Indies are innovative and original. We are the cutting edge. It’s the big publishing houses that produce the bland sameness: the one-size-fits-all content.
If you saw someone making jewelry that looked interesting, would you ask them if it was available at Wal-Mart then decide if it’s not good enough for Wal-Mart, it’s not good enough for you? Yet it seems to me that is just how some people regard indie books. If it’s not available on the shelves of Barnes & Noble (or whoever else is left in the brick and mortar book business) it must be because it’s no good.
Some people think indies stink. That’s the bad news. The good news is that these people are in a small and shrinking minority. They do not represent the views of the book-buying public. Numerous surveys show that book consumers care very little about a publisher’s imprint.
In fact, as brands go, publishing house imprints have always been the weakest. People might get into fistfights over Coke vs. Pepsi, but no one ever said, “I only read titles published by Random Penguin Solutions because they only publish the best.”
Among the people who do think indie writing stinks on ice are the members of the traditional publishing establishment including various related and interdependent sectors. That means brick-and-mortar franchises, much of academia, and the vast majority of literary award programs are not big fans of the indie movement. (Link to article in The Guardian)
Their awards are often little more than self-aggrandizement. In many instances, the so-called judges of these “award programs” are the members of the very publishing industry that produced the titles they judge.
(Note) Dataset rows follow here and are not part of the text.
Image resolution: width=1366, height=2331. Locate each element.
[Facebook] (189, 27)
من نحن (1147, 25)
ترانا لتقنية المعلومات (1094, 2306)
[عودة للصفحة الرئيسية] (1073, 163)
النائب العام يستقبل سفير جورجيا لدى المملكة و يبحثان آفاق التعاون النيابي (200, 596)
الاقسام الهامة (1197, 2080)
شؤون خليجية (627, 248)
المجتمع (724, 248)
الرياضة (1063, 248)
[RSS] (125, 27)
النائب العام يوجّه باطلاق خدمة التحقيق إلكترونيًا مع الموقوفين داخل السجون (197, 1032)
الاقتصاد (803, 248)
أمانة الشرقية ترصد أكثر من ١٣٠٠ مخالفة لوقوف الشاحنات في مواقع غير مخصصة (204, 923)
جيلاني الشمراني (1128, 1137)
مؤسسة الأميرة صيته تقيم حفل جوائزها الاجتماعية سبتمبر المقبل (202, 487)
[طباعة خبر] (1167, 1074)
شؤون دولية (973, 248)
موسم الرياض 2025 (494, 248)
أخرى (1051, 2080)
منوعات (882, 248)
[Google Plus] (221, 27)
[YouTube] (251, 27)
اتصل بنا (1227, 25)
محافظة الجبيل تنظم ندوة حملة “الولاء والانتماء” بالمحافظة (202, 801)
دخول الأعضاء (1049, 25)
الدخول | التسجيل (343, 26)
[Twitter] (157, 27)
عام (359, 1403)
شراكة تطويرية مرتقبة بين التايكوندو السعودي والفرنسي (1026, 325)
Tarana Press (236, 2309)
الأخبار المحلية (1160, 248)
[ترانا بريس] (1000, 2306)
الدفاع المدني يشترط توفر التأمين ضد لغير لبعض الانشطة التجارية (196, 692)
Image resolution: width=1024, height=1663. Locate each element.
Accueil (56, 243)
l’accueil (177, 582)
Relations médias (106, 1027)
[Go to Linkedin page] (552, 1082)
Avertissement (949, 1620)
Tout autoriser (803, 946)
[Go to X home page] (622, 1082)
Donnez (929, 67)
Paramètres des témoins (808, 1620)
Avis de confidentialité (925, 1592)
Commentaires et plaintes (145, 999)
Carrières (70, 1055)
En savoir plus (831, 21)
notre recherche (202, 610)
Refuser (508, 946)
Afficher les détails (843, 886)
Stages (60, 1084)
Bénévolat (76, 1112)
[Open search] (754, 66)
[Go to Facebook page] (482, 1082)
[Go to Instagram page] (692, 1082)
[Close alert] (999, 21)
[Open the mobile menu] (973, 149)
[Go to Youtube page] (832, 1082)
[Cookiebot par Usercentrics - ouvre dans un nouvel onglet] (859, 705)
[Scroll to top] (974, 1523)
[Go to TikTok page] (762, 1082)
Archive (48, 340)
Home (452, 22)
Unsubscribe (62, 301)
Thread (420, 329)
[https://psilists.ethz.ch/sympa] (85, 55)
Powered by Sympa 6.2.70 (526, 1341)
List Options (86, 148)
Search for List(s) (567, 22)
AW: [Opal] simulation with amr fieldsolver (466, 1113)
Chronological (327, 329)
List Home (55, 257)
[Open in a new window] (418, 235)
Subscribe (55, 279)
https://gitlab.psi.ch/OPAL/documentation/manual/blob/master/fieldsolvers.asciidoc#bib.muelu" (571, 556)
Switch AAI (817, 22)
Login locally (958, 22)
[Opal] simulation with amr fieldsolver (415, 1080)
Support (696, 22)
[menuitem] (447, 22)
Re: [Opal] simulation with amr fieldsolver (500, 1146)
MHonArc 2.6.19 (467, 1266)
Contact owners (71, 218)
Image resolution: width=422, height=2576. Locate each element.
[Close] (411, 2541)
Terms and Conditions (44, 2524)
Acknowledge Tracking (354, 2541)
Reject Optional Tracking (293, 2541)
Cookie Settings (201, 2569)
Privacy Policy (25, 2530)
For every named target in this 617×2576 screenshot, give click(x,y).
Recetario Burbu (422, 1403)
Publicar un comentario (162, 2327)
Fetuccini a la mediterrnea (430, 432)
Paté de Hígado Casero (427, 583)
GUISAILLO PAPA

Where is the merit in that?
I question whether this really matters. I find it remarkable that indie published titles now routinely occupy best-seller lists alongside those vaunted guardians of the printed word. It would be impressive if the playing field were level, but we know it is not. We know that trad publishers have all the advantages of massive marketing budgets, prestigious affiliations and longstanding favor with the literati. We now also know of the numerous little tricks big ink has used to create the mirage of buzz and momentum behind their titles.
How we are viewed by these people becomes less important with every passing day because these people become less relevant every day. What they think, say, do, and like or dislike really just doesn’t matter anymore.
They may have been mighty dreadnaughts in the past, but they are now merely rusting hulks. Their time has passed. Indies are nascendant (don’t bother looking that up, it’s a portmanteau I coined just for this article. You’re welcome).
The stigma of self-publishing is fading fast. We do not stink.